Always keep your differential broad

I had a case in our department that I won’t forget for a while, and it reminded me to keep my differential broad even if the suspected diagnosis seems blatantly obvious.

 

An early 40’s female presented to our ER about 5 days after an MVC in which she was the restrained driver, where the car rolled onto its side going about 40s-50s MPH. + LOC, + airbags. Paramedics arrived on scene after a while when she was up and walking, and she refused to be taken to the ER. Over the following 5 days, she had near constant neck pain as well as a worsening headache and worsening abdominal and “rib” pain on the lower left side.

She presented to our ER in a hallway bed, where her initial HR was in the mid 80s, but BP was 80s/40s on multiple checks. O2 sat and temperature were normal. Mental status was normal, and there were no physical signs of trauma on her body.

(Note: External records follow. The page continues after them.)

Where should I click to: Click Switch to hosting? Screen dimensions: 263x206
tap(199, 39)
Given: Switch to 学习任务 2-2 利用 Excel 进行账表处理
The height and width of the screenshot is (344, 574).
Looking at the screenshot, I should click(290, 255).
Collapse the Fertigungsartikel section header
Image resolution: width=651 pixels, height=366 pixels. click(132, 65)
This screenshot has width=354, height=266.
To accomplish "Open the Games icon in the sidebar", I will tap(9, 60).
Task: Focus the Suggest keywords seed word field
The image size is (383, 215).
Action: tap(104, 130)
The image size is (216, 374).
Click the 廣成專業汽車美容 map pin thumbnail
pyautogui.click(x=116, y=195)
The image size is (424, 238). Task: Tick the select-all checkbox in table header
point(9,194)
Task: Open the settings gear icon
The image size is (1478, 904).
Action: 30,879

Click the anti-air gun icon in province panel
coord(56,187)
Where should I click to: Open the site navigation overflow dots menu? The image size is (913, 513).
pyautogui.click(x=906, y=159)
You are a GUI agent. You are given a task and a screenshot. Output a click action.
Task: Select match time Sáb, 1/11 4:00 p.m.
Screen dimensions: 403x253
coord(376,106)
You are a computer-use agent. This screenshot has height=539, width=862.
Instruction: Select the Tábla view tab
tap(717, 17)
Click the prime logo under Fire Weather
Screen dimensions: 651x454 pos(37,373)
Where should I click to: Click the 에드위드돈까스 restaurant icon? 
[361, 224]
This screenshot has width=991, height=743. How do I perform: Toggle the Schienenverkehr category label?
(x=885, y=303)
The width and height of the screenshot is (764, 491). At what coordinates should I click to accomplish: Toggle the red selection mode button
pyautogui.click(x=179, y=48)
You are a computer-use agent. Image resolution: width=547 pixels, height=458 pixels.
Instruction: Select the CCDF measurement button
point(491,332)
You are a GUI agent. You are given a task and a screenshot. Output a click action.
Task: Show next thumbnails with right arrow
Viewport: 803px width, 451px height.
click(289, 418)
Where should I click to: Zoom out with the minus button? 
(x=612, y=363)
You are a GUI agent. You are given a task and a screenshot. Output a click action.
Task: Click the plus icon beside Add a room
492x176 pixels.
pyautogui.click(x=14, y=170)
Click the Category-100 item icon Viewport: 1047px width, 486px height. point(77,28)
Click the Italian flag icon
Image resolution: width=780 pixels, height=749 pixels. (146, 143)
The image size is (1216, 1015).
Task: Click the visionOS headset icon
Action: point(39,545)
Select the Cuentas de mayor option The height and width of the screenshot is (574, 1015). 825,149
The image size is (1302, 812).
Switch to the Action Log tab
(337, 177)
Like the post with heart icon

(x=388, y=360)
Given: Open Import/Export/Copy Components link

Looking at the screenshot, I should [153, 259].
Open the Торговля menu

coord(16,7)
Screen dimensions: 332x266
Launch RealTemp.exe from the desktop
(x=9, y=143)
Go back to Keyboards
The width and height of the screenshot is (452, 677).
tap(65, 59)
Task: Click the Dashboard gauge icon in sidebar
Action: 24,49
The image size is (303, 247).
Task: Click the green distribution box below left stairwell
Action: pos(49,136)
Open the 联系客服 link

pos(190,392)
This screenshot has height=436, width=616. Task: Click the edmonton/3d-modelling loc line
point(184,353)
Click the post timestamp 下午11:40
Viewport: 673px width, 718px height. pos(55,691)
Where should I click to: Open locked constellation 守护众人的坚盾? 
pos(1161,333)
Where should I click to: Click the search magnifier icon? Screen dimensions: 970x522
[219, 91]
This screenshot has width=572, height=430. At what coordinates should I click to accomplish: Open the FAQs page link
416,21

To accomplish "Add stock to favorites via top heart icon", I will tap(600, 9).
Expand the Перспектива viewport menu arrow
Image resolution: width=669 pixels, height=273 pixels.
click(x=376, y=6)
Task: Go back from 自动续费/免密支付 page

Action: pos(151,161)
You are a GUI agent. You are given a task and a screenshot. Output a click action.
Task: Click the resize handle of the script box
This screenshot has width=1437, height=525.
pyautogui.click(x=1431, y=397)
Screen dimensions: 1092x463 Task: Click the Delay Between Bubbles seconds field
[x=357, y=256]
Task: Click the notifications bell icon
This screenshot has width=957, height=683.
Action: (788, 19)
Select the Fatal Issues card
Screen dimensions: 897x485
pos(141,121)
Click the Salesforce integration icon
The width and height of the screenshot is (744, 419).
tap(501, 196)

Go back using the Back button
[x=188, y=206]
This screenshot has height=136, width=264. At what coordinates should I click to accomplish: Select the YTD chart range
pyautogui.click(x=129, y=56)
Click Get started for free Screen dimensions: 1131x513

She had tenderness to the L lower and lateral ribs, as well as LUQ/LMQ abdominal tenderness, and lower midline C-spine tenderness. I quickly had her placed in a cervical collar, and brought the ultrasound to bedside a performed a FAST, which was negative (to my surprise).

I ordered fluid boluses, trauma labs, type and crossmatch, and planned to send her for a man scan, but her kidney function showed an AKI and therefore had to wait for one fluid bolus before going to the scanner. BP slowly started to trend upwards, not reaching over mid 90s systolic before she went to the scanner. Of note, she did have a slightly elevated white count in the mid-to-upper teens.

My differential? Trauma, trauma, trauma. She has to be bleeding somewhere, she may have a fractured C-spine, intracranial injury, intraabdominal injury, likely splenic laceration. My FAST just must not have picked it up. Given the history and clinical circumstance, I don’t think I was completely wrong for not having anything else on my differential for this hypotensive patient with concerning physical exam findings 5 days out from a serious car accident.

Once her man scan was done, I looked though the scans and noticed her right kidney was heterogenous with contrast enhancement with stranding around it. No fluid in her pelvis, and the rest of the man scan was entirely negative. Radiology soon called and said she had the “worst case of pyelonephritis I think I’ve ever seen”. A urine sample was finally collected after the scan resulted, which was, no longer to my surprise, infected. Upon talking to the patient, she denied any dysuria or frequency, but said her urine was “green” this morning. She never had any suprapubic pain.

That is the story of how I admitted a patient to medicine for pyelonephritis after getting a man scan and diagnosing it on CT. I don’t think I’ll be changing the top item on my differential, but I think I will keep other causes of hypotension and shock on my differential until they are ruled out in cases of delayed trauma presentation, such as this one.